What surprised us was how hard it felt to move from wanting that life… to actually living it.
There’s resistance that shows up right between intention and action. The moment when you realize that the life you want will require you to interrupt the life you’ve been living.
That’s where we kept getting stuck.
I’ve been thinking about it like activation energy — the initial effort it takes to get something moving. When you’re already tired or stretched thin, even good changes can feel heavy at the start. It takes energy to simplify. Energy to decide ahead of time. Energy to stop defaulting to what’s familiar.
And when that initial cost feels high, it’s tempting to keep circling the vision without stepping into it.
Here’s the insight that finally clicked for us:
Boundaries require energy early on — but they lower the cost of living aligned over time.
Boundaries aren’t about restriction. They’re about removing constant negotiation. They take dozens of small decisions off your plate so you’re not spending energy deciding the same things over and over again.
Once we saw that, things shifted.
So for us, creating margin meant re-establishing a few clear boundaries:
Food.
Mealtimes had become stressful. Too many options. Too much short-order cooking. So we simplified — meals everyone can eat, fewer decisions, more peace at the table.
Content.
We made a conscious decision to limit stimulation in this season. Fewer videos. Audiobooks instead of constant podcasts. Grayscale on the phone more often. Less noise competing for our attention.
Silence.
Not dramatic solitude — just less input. Quieter mornings. Fewer layers of stimulation. More presence with the people right in front of us.
Rushing.
This one’s been big. Margin can’t coexist with constant hurry. And while rushing feels inevitable with kids in this stage of life, we’ve realized it’s been costing us more than we want to pay. Saying yes less often has turned out to be a kinder boundary — for us and for our family.
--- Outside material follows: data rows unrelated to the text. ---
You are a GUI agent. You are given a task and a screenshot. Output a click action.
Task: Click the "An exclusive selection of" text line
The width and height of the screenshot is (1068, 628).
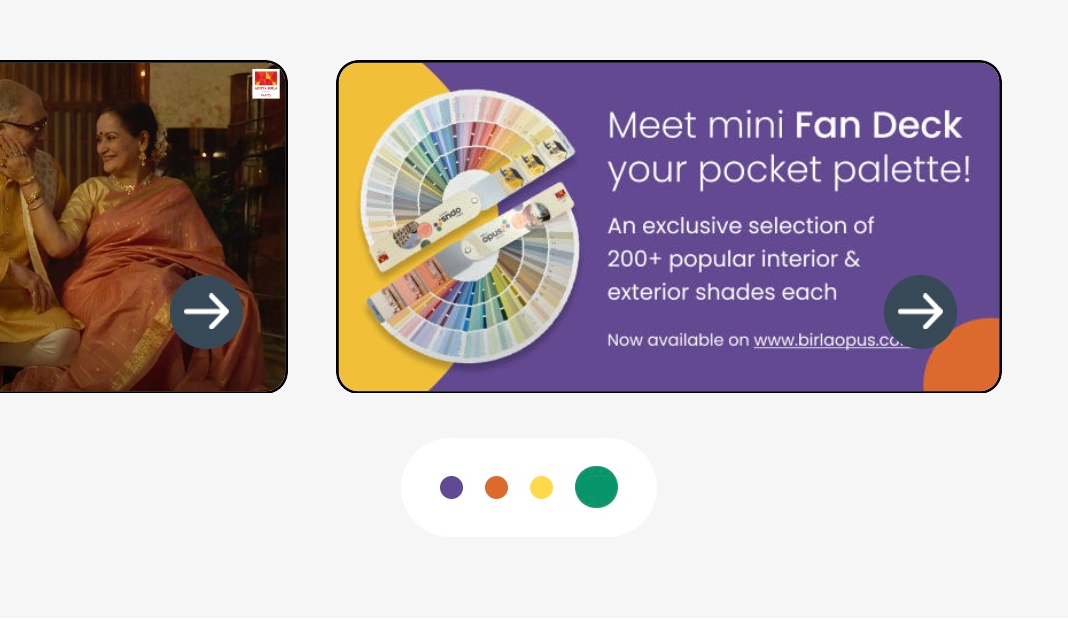740,225
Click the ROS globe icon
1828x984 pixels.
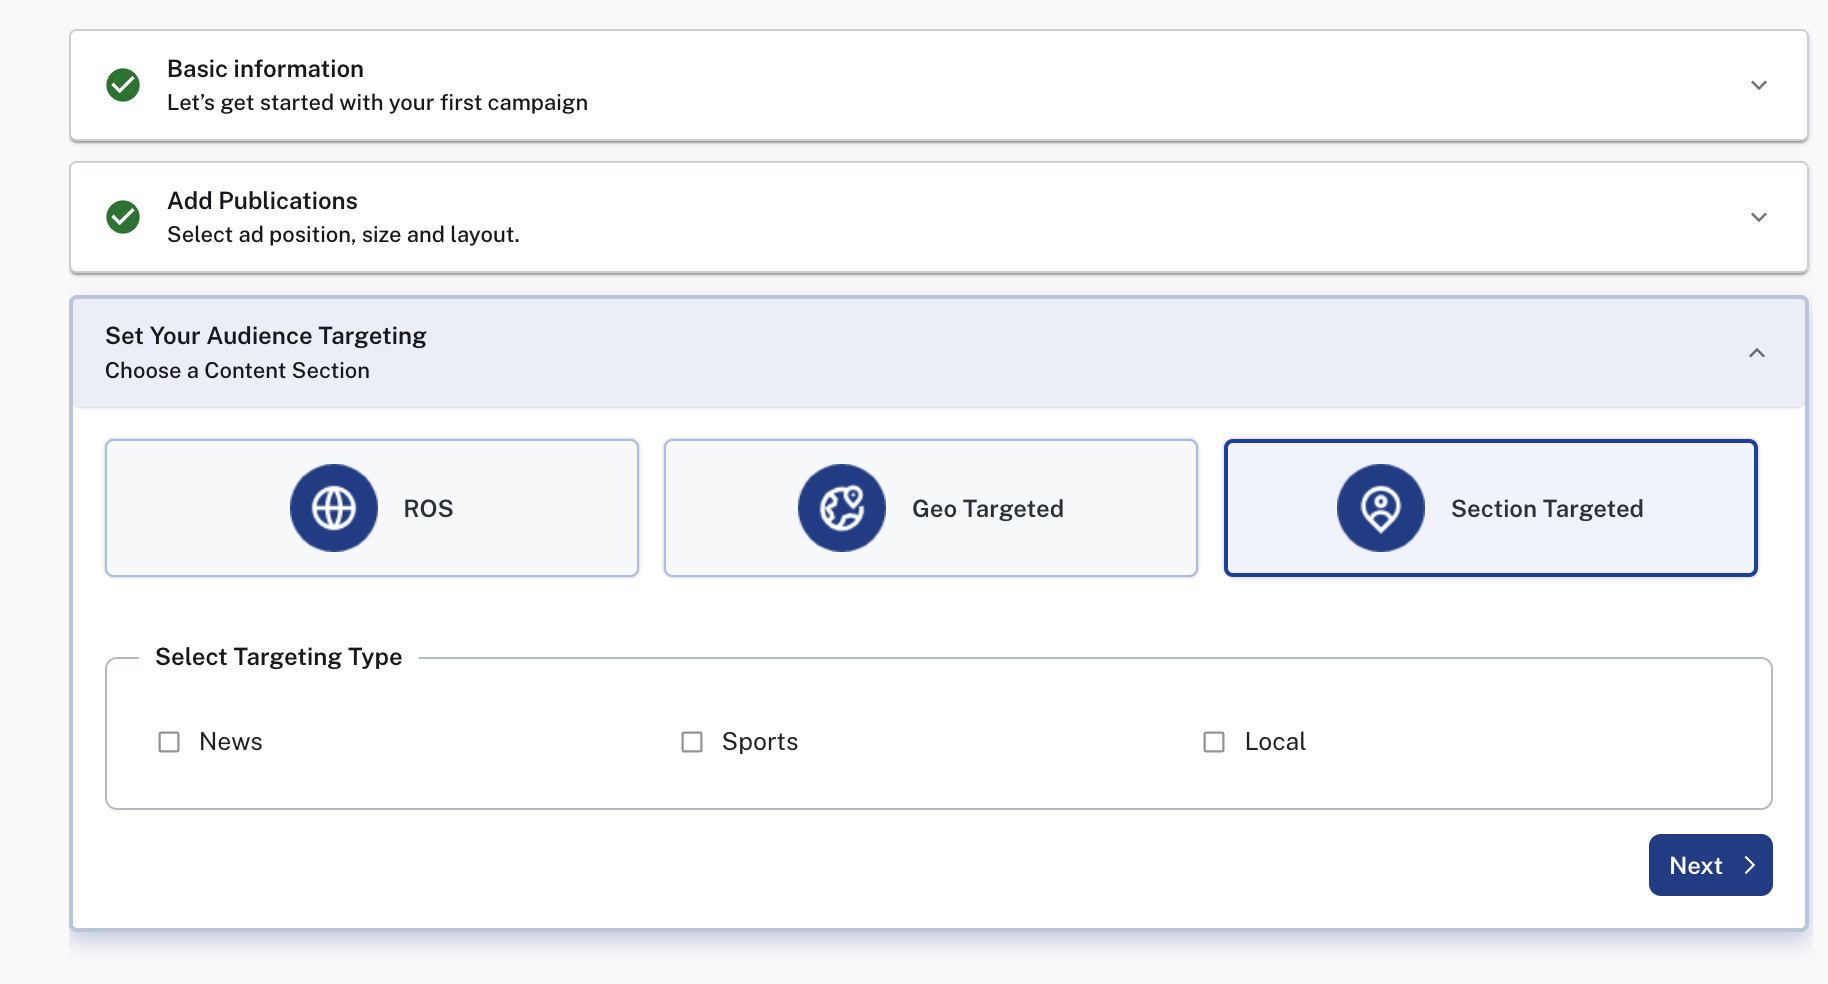point(334,508)
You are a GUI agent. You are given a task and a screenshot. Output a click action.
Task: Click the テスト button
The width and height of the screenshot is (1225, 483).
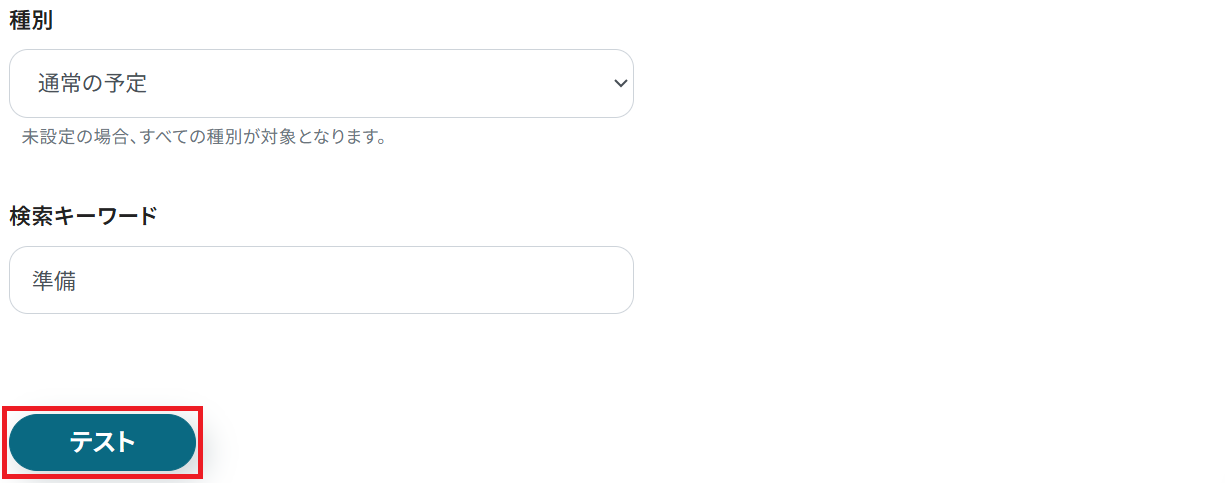(102, 442)
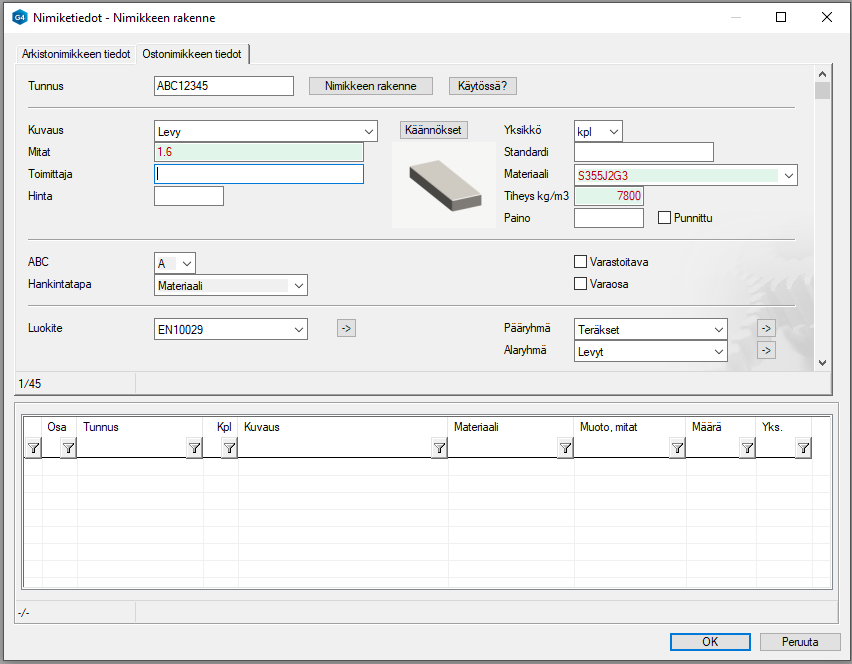The width and height of the screenshot is (852, 664).
Task: Check the Varastoitava checkbox
Action: [581, 262]
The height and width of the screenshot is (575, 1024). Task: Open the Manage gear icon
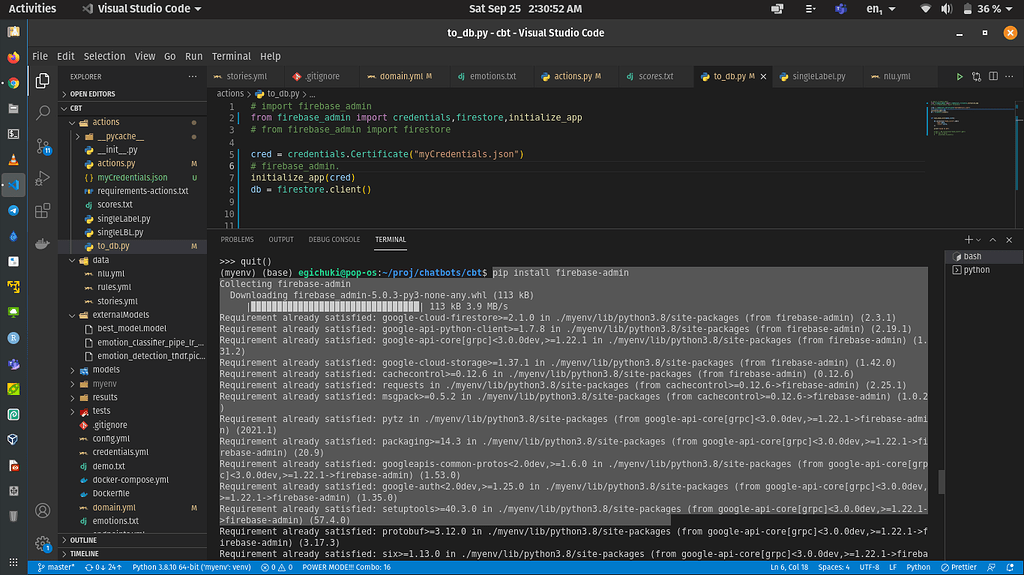pyautogui.click(x=43, y=544)
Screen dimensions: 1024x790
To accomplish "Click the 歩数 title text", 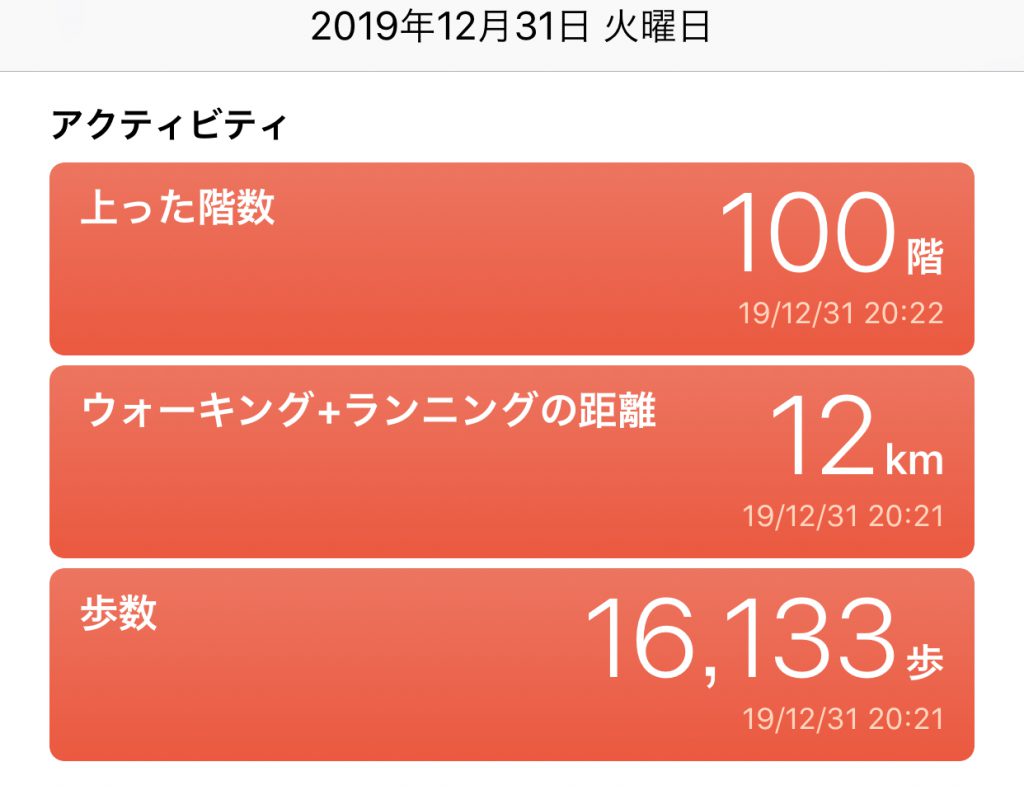I will pos(118,613).
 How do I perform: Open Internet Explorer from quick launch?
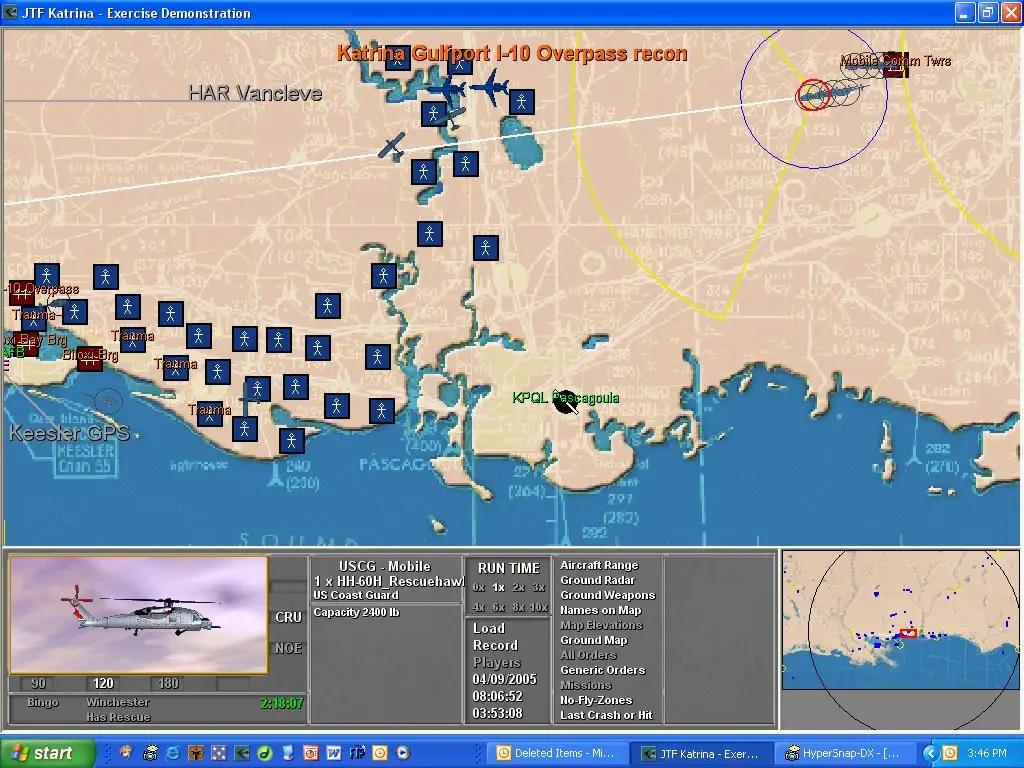pyautogui.click(x=172, y=753)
None of this has made life perfect. But it has made life lighter.
That’s when I realized something important: freedom isn’t found in endless choice. It’s found in deciding what matters, and letting that decision carry you forward.
Margin doesn’t appear on its own.
But once it’s protected, it protects you back. It’s fought for once.
Where might a boundary feel hard to initiate right now, but quietly reduce the effort it takes to live the life you want over time?
Sometimes the most kind thing we can do for our future selves is spend a little energy today — so tomorrow doesn’t demand quite so much.
Big Ideas
The Dip: Almost anything meaningful has a Dip.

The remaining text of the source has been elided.